Operational guidance:
- Prefer connection pooling and keepalives over constant connect/close churn.
- Tune clients, load balancers, NAT, and servers as one path.
- Avoid old internet advice around unsafe TIME_WAIT reuse settings without checking current kernel behavior.
- Treat
tcp_fin_timeoutas one timer among many, not a general fix for port exhaustion.
Keepalives and Application Health
TCP keepalive detects dead peers slowly by default. Application protocols, load balancers, proxies, and service meshes often have their own idle timeouts. Align them deliberately.
Useful settings:
sysctl net.ipv4.tcp_keepalive_time
sysctl net.ipv4.tcp_keepalive_intvl
sysctl net.ipv4.tcp_keepalive_probes
Keepalive proves that a TCP peer responds, not that the application is healthy or that a request can complete within its timeout budget.
Conntrack Pressure
On stateful firewalls, NAT hosts, Kubernetes nodes, and container hosts, connection tracking can be the hidden limit. A full conntrack table can break new connections while existing ones continue.
conntrack -S
conntrack -L | head
sysctl net.netfilter.nf_conntrack_max
cat /proc/sys/net/netfilter/nf_conntrack_count
Raise conntrack limits only after checking memory impact and why entries are accumulating. UDP, DNS, short-lived TCP, and probes can fill conntrack faster than expected.
Tuning Discipline
- Identify the failing state: SYN, established, TIME_WAIT, close-wait, retransmits, or no local ports.

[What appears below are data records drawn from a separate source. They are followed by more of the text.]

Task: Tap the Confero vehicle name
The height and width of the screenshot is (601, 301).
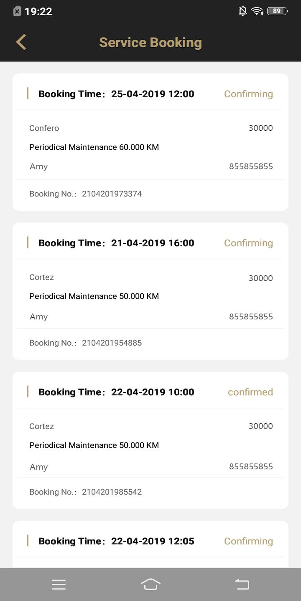Action: tap(44, 128)
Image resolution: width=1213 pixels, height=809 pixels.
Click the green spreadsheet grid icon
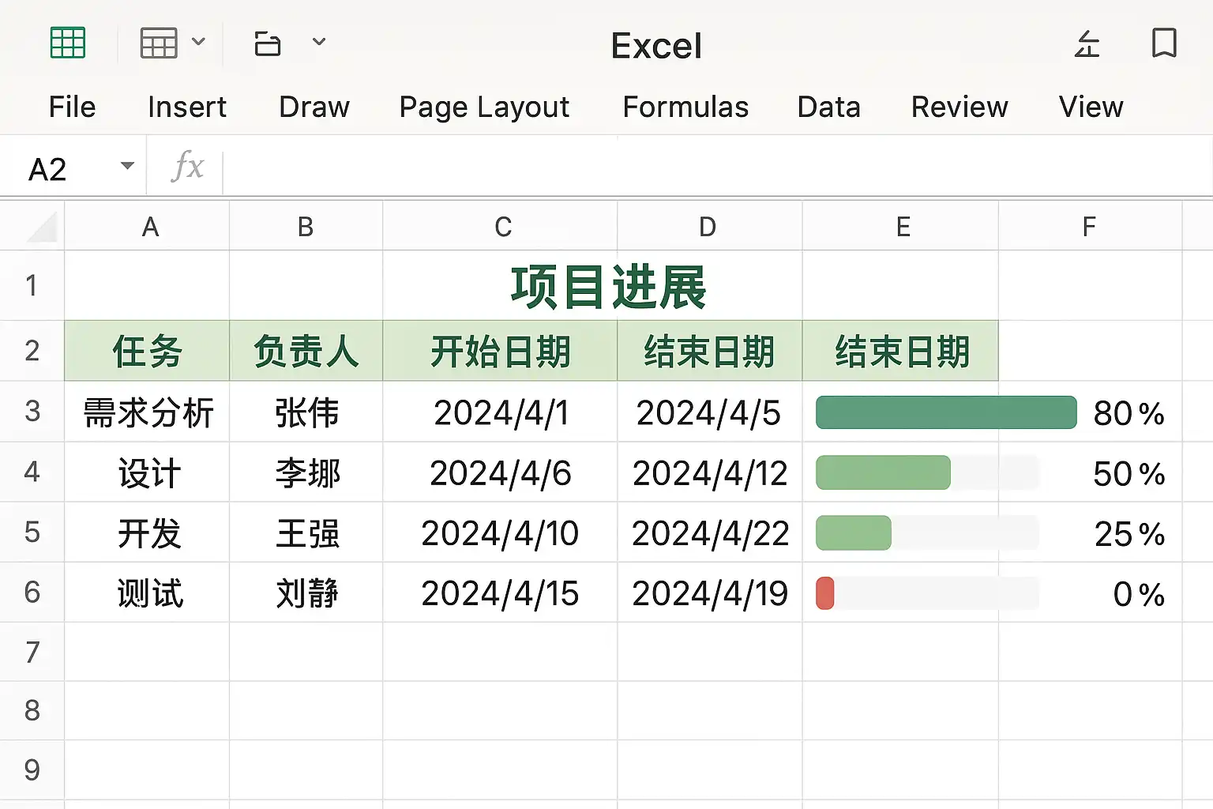coord(68,43)
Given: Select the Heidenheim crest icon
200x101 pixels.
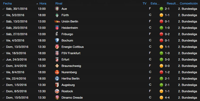Looking at the screenshot, I should point(57,28).
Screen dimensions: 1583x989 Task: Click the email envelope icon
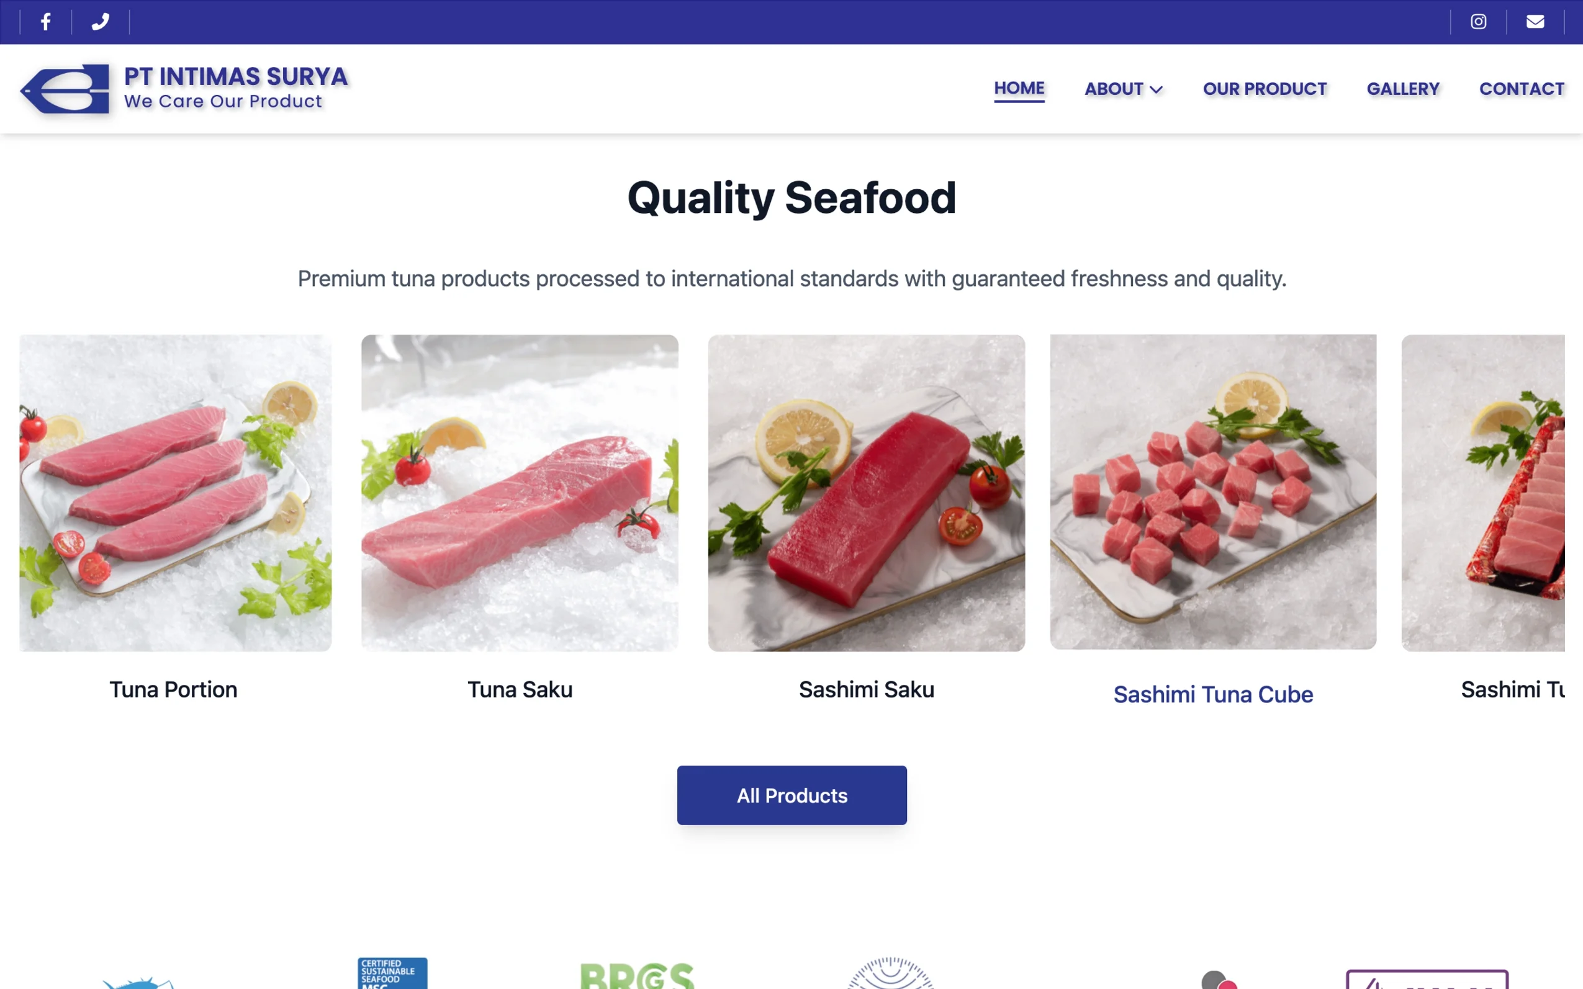tap(1535, 22)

- Check application backlog, worker capacity, and accept rate before changing kernel limits.
- Check host memory, conntrack, and per-service cgroup limits.
- Apply persistent sysctls through
/etc/sysctl.d/with comments and a rollback. - Test under representative concurrency, not a single curl loop.
Study Cards
What does net.core.somaxconn cap?
The listen backlog requested by applications with listen(2).
What does tcp_max_syn_backlog affect?
The queue of half-open TCP handshakes waiting to complete.
Why can ephemeral ports run out?
A client, proxy, NAT host, or busy service may create more concurrent or recently closed outbound connections than its local port tuples allow.
Why is TIME_WAIT not automatically bad?
It prevents delayed packets from an old connection being accepted as part of a new connection.